Dataset entries:
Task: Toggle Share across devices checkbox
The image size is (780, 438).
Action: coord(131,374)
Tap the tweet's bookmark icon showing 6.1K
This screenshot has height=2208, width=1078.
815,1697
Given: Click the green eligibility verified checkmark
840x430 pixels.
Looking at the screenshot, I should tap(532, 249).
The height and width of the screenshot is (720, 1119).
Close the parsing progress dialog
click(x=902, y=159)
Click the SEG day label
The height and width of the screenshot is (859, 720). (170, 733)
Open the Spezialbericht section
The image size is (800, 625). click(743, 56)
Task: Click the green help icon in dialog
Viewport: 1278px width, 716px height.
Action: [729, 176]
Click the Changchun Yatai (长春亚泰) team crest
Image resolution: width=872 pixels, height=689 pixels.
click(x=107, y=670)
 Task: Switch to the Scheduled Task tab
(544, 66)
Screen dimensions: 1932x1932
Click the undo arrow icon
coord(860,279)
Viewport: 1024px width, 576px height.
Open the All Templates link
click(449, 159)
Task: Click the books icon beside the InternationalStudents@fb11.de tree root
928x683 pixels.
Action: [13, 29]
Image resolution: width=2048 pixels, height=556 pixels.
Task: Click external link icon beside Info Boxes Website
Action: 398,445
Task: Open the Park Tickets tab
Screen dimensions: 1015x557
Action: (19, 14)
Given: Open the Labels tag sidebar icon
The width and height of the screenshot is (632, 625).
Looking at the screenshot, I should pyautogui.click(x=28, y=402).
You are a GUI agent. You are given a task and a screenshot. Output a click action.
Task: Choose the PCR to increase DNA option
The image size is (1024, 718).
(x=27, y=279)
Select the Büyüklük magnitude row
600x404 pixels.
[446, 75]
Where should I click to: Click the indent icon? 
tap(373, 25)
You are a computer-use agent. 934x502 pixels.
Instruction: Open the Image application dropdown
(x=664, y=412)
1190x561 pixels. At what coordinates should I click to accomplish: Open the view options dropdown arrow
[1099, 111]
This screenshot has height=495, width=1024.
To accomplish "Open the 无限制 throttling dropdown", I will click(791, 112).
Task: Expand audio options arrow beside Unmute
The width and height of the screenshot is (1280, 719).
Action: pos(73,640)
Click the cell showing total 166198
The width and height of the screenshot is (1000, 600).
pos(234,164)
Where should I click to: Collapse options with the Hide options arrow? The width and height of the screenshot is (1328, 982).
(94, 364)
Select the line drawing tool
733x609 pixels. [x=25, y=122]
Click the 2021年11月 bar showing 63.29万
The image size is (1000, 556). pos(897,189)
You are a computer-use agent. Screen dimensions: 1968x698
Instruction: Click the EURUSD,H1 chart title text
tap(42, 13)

Exercise prompt: The required output is a copy of each line in the records where the string "computer" occurs.

Solution:
You are a computer-use agent. 934x502 pixels.
You are a computer-use agent. Screen dimensions: 1968x698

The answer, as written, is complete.